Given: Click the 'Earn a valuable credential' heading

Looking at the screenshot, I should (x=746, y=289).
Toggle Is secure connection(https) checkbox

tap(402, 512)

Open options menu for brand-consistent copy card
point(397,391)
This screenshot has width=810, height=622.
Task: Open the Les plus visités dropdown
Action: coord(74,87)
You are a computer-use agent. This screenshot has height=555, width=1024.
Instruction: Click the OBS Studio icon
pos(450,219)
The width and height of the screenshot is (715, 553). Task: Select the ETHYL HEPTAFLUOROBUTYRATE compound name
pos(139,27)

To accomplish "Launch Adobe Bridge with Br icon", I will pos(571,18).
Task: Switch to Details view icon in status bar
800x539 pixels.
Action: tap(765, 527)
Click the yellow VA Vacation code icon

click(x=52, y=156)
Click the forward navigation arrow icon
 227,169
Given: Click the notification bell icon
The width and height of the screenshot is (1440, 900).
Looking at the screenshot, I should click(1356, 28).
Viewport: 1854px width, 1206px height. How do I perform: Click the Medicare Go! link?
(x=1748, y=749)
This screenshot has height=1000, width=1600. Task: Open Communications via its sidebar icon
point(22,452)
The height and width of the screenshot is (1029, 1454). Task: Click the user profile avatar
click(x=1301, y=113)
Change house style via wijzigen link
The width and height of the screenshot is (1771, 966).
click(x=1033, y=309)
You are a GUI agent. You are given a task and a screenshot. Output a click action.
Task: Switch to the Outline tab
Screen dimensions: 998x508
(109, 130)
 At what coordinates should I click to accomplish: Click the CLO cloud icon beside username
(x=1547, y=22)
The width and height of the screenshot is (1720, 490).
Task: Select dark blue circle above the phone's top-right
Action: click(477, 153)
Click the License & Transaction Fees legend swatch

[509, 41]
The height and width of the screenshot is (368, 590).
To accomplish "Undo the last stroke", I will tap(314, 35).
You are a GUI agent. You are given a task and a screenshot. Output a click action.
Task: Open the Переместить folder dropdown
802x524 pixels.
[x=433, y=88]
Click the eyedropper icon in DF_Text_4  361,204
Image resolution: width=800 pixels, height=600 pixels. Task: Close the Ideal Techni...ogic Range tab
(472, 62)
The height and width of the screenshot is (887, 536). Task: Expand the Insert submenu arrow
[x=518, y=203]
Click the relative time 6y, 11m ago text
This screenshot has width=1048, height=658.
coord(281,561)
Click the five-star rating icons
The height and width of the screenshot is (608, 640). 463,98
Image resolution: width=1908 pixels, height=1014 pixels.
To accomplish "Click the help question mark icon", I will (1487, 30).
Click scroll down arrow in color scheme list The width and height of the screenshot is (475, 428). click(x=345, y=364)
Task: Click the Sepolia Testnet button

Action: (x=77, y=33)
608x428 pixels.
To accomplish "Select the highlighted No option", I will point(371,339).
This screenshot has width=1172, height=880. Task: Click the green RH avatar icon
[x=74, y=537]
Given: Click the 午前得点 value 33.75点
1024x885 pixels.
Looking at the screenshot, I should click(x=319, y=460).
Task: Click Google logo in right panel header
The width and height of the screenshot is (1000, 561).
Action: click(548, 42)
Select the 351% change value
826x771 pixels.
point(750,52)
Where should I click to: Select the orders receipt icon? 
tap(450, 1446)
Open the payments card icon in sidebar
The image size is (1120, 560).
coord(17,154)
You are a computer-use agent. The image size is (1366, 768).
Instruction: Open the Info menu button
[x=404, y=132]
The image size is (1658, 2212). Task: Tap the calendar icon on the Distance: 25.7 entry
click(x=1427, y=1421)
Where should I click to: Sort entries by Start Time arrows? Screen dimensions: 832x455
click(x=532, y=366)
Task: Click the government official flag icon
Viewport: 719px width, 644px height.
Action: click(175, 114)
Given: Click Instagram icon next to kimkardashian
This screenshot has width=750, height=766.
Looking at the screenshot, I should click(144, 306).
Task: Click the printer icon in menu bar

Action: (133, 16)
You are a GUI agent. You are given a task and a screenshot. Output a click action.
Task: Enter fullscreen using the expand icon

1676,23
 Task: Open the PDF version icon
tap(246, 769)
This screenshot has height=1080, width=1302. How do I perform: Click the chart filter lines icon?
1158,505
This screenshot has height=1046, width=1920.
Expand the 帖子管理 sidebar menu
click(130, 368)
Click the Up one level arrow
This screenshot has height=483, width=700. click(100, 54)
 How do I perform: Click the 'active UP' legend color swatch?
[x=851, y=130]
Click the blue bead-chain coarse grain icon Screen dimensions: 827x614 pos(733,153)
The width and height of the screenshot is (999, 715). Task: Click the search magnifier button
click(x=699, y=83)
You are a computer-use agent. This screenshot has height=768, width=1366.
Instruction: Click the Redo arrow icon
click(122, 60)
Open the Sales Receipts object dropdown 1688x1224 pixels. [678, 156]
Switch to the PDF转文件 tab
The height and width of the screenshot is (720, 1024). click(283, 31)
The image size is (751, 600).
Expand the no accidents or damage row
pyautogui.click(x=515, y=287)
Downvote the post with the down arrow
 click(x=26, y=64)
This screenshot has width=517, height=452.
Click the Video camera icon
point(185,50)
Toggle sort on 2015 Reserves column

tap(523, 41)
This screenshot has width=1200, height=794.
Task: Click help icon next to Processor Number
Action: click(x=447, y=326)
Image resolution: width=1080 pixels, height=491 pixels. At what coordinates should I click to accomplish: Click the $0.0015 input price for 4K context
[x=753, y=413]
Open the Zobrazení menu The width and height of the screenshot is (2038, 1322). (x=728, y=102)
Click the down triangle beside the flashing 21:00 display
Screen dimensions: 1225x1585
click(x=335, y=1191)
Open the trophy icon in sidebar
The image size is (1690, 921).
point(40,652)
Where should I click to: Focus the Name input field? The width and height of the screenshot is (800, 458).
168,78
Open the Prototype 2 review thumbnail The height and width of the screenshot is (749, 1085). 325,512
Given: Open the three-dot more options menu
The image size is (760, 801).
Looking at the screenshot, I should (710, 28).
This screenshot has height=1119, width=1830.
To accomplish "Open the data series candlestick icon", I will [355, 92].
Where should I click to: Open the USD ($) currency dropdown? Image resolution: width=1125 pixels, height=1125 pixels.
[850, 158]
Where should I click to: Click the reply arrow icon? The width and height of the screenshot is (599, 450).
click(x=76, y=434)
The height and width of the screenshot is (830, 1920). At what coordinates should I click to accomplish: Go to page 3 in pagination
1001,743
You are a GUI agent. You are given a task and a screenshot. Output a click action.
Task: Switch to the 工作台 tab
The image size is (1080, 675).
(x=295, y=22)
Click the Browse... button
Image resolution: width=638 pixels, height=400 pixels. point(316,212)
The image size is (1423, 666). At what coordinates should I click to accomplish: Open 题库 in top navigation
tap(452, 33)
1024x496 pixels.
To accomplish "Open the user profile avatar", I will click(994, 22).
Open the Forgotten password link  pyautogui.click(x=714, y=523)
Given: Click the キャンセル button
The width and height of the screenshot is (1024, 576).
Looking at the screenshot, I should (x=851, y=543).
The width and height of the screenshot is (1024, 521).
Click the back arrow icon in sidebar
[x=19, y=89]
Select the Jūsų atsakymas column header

• _Assigned task_: Your answer must be the records above, repeated exactly.

• _Written solution_:
Given: Click the 'Earn a valuable credential' heading

Looking at the screenshot, I should (x=746, y=289).
Toggle Is secure connection(https) checkbox

tap(402, 512)

Open options menu for brand-consistent copy card
point(397,391)
This screenshot has width=810, height=622.
Task: Open the Les plus visités dropdown
Action: coord(74,87)
You are a computer-use agent. This screenshot has height=555, width=1024.
Instruction: Click the OBS Studio icon
pos(450,219)
The width and height of the screenshot is (715, 553). Task: Select the ETHYL HEPTAFLUOROBUTYRATE compound name
pos(139,27)

To accomplish "Launch Adobe Bridge with Br icon", I will pos(571,18).
Task: Switch to Details view icon in status bar
800x539 pixels.
Action: tap(765, 527)
Click the yellow VA Vacation code icon

click(x=52, y=156)
Click the forward navigation arrow icon
 227,169
Given: Click the notification bell icon
The width and height of the screenshot is (1440, 900).
Looking at the screenshot, I should click(1356, 28).
Viewport: 1854px width, 1206px height. How do I perform: Click the Medicare Go! link?
(x=1748, y=749)
This screenshot has height=1000, width=1600. Task: Open Communications via its sidebar icon
point(22,452)
The height and width of the screenshot is (1029, 1454). Task: Click the user profile avatar
click(x=1301, y=113)
Change house style via wijzigen link
The width and height of the screenshot is (1771, 966).
click(x=1033, y=309)
You are a GUI agent. You are given a task and a screenshot. Output a click action.
Task: Switch to the Outline tab
Screen dimensions: 998x508
(109, 130)
 At what coordinates should I click to accomplish: Click the CLO cloud icon beside username
(x=1547, y=22)
The width and height of the screenshot is (1720, 490).
Task: Select dark blue circle above the phone's top-right
Action: click(477, 153)
Click the License & Transaction Fees legend swatch

[509, 41]
The height and width of the screenshot is (368, 590).
To accomplish "Undo the last stroke", I will tap(314, 35).
You are a GUI agent. You are given a task and a screenshot. Output a click action.
Task: Open the Переместить folder dropdown
802x524 pixels.
[x=433, y=88]
Click the eyedropper icon in DF_Text_4  361,204
Image resolution: width=800 pixels, height=600 pixels. Task: Close the Ideal Techni...ogic Range tab
(472, 62)
The height and width of the screenshot is (887, 536). Task: Expand the Insert submenu arrow
[x=518, y=203]
Click the relative time 6y, 11m ago text
This screenshot has width=1048, height=658.
coord(281,561)
Click the five-star rating icons
The height and width of the screenshot is (608, 640). 463,98
Image resolution: width=1908 pixels, height=1014 pixels.
To accomplish "Click the help question mark icon", I will (1487, 30).
Click scroll down arrow in color scheme list The width and height of the screenshot is (475, 428). click(x=345, y=364)
Task: Click the Sepolia Testnet button

Action: (x=77, y=33)
608x428 pixels.
To accomplish "Select the highlighted No option", I will point(371,339).
This screenshot has width=1172, height=880. Task: Click the green RH avatar icon
[x=74, y=537]
Given: Click the 午前得点 value 33.75点
1024x885 pixels.
Looking at the screenshot, I should click(x=319, y=460).
Task: Click Google logo in right panel header
The width and height of the screenshot is (1000, 561).
Action: click(548, 42)
Select the 351% change value
826x771 pixels.
point(750,52)
Where should I click to: Select the orders receipt icon? 
tap(450, 1446)
Open the payments card icon in sidebar
The image size is (1120, 560).
coord(17,154)
You are a computer-use agent. The image size is (1366, 768).
Instruction: Open the Info menu button
[x=404, y=132]
The image size is (1658, 2212). Task: Tap the calendar icon on the Distance: 25.7 entry
click(x=1427, y=1421)
Where should I click to: Sort entries by Start Time arrows? Screen dimensions: 832x455
click(x=532, y=366)
Task: Click the government official flag icon
Viewport: 719px width, 644px height.
Action: click(175, 114)
Given: Click Instagram icon next to kimkardashian
This screenshot has width=750, height=766.
Looking at the screenshot, I should click(144, 306).
Task: Click the printer icon in menu bar

Action: (133, 16)
You are a GUI agent. You are given a task and a screenshot. Output a click action.
Task: Enter fullscreen using the expand icon

1676,23
 Task: Open the PDF version icon
tap(246, 769)
This screenshot has height=1080, width=1302. How do I perform: Click the chart filter lines icon?
1158,505
This screenshot has height=1046, width=1920.
Expand the 帖子管理 sidebar menu
click(130, 368)
Click the Up one level arrow
This screenshot has height=483, width=700. click(100, 54)
 How do I perform: Click the 'active UP' legend color swatch?
[x=851, y=130]
Click the blue bead-chain coarse grain icon Screen dimensions: 827x614 pos(733,153)
The width and height of the screenshot is (999, 715). Task: Click the search magnifier button
click(x=699, y=83)
You are a computer-use agent. This screenshot has height=768, width=1366.
Instruction: Click the Redo arrow icon
click(122, 60)
Open the Sales Receipts object dropdown 1688x1224 pixels. [678, 156]
Switch to the PDF转文件 tab
The height and width of the screenshot is (720, 1024). click(283, 31)
The image size is (751, 600).
Expand the no accidents or damage row
pyautogui.click(x=515, y=287)
Downvote the post with the down arrow
 click(x=26, y=64)
This screenshot has width=517, height=452.
Click the Video camera icon
point(185,50)
Toggle sort on 2015 Reserves column

tap(523, 41)
This screenshot has width=1200, height=794.
Task: Click help icon next to Processor Number
Action: click(x=447, y=326)
Image resolution: width=1080 pixels, height=491 pixels. At what coordinates should I click to accomplish: Click the $0.0015 input price for 4K context
[x=753, y=413]
Open the Zobrazení menu The width and height of the screenshot is (2038, 1322). (x=728, y=102)
Click the down triangle beside the flashing 21:00 display
Screen dimensions: 1225x1585
click(x=335, y=1191)
Open the trophy icon in sidebar
The image size is (1690, 921).
point(40,652)
Where should I click to: Focus the Name input field? The width and height of the screenshot is (800, 458).
168,78
Open the Prototype 2 review thumbnail The height and width of the screenshot is (749, 1085). 325,512
Given: Open the three-dot more options menu
The image size is (760, 801).
Looking at the screenshot, I should (710, 28).
This screenshot has height=1119, width=1830.
To accomplish "Open the data series candlestick icon", I will [355, 92].
Where should I click to: Open the USD ($) currency dropdown? Image resolution: width=1125 pixels, height=1125 pixels.
[850, 158]
Where should I click to: Click the reply arrow icon? The width and height of the screenshot is (599, 450).
click(x=76, y=434)
The height and width of the screenshot is (830, 1920). At what coordinates should I click to accomplish: Go to page 3 in pagination
1001,743
You are a GUI agent. You are given a task and a screenshot. Output a click action.
Task: Switch to the 工作台 tab
The image size is (1080, 675).
(x=295, y=22)
Click the Browse... button
Image resolution: width=638 pixels, height=400 pixels. point(316,212)
The image size is (1423, 666). At what coordinates should I click to accomplish: Open 题库 in top navigation
tap(452, 33)
1024x496 pixels.
To accomplish "Open the user profile avatar", I will click(994, 22).
Open the Forgotten password link  pyautogui.click(x=714, y=523)
Given: Click the キャンセル button
The width and height of the screenshot is (1024, 576).
Looking at the screenshot, I should (x=851, y=543).
The width and height of the screenshot is (1024, 521).
Click the back arrow icon in sidebar
[x=19, y=89]
Select the Jūsų atsakymas column header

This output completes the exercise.